A review by georgina_bawden
Feral: Rewilding the Land, the Sea and Human Life by George Monbiot

5.0

I loved this book - I completely steamed through it and couldn't stop talking about it. It is genuinely the kind of book that shifts your perspective, even if you go in (like me) thinking you're probably already on board with the arguments for rewilding.

The opening does read, as some have mentioned elsewhere in reviews here, like the author is having a midlife crisis. He tries to set the scene for his exploration into the topic of rewilding, but to me this came off very masculine and put me off - I was worried the book would continue in this vein (for example the author talks about his time with the Maasai warriors and how he wished he could have had that life because it was so free - and literally details the negotiation of a bride price on the same page). He also talks a bit in the early chapters about rewilding human life by giving us more freedom, and considers that our freedoms have been curtailed since the days we were free to dehumanise other groups of people.
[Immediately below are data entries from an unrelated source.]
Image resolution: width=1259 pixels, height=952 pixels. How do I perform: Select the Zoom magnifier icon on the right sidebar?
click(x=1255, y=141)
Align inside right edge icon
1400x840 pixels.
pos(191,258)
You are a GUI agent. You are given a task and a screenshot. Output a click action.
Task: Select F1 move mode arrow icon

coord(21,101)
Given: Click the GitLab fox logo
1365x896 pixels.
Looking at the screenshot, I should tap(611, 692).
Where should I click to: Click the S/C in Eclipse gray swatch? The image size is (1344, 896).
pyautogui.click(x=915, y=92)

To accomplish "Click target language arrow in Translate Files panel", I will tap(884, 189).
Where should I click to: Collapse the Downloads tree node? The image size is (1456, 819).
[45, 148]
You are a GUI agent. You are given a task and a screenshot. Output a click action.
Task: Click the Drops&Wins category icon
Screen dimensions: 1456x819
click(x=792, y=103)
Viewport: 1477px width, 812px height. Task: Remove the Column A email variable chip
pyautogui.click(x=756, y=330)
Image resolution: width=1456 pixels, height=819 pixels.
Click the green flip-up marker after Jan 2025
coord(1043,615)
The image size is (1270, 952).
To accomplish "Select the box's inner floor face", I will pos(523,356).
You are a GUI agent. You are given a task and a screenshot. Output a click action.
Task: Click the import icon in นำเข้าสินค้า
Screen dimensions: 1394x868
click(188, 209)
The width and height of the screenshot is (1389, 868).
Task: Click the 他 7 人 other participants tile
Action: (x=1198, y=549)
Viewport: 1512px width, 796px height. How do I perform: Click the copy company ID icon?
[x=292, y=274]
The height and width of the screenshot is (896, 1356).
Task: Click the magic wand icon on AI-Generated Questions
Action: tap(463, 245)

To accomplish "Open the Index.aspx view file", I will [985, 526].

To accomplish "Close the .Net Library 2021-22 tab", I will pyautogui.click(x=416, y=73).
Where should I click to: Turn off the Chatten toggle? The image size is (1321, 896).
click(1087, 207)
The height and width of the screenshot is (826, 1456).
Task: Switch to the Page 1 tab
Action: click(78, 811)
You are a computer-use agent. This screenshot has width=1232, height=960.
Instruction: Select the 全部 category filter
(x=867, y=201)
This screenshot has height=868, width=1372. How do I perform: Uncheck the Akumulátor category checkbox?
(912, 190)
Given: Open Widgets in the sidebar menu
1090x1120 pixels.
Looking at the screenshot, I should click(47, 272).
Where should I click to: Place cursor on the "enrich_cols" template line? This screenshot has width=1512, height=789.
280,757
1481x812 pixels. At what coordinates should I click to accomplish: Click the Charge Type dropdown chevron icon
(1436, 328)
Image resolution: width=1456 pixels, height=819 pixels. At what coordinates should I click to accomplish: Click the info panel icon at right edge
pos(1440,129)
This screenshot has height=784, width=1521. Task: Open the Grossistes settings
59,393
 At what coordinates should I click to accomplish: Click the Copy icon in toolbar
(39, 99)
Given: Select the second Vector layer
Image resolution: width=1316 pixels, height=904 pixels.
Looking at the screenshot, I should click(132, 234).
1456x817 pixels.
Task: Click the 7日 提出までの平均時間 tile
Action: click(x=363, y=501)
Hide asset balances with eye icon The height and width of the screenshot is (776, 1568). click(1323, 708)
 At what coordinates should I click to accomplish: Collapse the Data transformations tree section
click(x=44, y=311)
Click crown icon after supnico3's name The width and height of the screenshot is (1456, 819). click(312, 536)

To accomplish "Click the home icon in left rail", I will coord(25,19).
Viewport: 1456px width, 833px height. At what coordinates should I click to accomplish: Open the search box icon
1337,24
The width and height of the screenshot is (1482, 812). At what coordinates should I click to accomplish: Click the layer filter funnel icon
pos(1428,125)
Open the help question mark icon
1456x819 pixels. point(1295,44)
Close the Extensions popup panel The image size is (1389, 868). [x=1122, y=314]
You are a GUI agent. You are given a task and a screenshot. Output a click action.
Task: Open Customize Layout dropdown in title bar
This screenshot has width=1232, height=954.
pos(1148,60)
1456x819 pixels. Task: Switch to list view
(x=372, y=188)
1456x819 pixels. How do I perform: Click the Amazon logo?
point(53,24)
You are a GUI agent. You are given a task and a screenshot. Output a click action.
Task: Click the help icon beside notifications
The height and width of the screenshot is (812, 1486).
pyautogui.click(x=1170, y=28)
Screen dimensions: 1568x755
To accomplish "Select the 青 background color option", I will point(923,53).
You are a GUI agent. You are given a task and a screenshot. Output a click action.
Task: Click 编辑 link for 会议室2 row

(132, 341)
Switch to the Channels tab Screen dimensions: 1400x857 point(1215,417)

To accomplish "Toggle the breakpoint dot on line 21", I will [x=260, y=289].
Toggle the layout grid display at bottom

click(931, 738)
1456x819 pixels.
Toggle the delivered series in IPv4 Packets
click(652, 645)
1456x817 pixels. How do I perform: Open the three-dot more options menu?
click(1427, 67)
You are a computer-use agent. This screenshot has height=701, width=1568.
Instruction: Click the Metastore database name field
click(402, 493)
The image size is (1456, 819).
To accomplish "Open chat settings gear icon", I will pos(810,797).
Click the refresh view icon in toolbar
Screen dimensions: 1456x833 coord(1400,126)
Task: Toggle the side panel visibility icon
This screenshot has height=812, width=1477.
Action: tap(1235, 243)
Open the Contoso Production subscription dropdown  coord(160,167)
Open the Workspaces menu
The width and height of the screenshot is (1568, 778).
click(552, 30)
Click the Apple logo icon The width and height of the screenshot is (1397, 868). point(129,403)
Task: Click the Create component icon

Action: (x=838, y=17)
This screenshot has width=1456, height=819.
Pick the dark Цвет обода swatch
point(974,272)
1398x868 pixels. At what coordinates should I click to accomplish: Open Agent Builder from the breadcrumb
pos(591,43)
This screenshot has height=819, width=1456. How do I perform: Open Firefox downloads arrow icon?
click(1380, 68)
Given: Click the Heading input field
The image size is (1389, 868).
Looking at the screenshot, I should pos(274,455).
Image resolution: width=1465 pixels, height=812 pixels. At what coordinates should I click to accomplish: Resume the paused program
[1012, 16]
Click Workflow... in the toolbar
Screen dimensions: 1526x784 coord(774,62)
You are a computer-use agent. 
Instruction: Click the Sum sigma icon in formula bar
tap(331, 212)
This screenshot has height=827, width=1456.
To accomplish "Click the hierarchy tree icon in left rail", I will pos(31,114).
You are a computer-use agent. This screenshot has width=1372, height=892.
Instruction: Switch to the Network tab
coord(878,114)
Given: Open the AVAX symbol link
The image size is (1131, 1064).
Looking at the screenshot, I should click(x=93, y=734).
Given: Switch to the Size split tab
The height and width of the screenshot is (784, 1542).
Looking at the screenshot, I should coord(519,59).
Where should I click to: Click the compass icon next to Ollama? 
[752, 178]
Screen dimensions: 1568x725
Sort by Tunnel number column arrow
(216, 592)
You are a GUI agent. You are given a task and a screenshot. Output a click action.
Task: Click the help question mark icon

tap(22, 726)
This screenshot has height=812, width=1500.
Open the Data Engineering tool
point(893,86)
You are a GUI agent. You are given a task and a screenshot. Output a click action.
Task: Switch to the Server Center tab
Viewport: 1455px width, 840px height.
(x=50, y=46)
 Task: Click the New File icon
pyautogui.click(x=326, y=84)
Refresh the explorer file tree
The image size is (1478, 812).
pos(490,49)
He does decide this is ultimately a good thing (!) but as a queer woman the entire discussion was off-putting. After all I have never felt free in the way he describes, and people like me have never been freer than they are right now, when people like the author are "curtailed" from othering us...

That said, the rest of the book was fascinating, and when the author did return to the idea of rewilding human life it was more with the sense that considering our natural world, and thinking about what it was, how it came to be as it is now, and how it could be in the future, enabled us to reconnect to nature.

So I could have done without the weird macho take on feeling "wilder" but I would recommend sticking with the book beyond the first few paragraphs. It is really fascinating.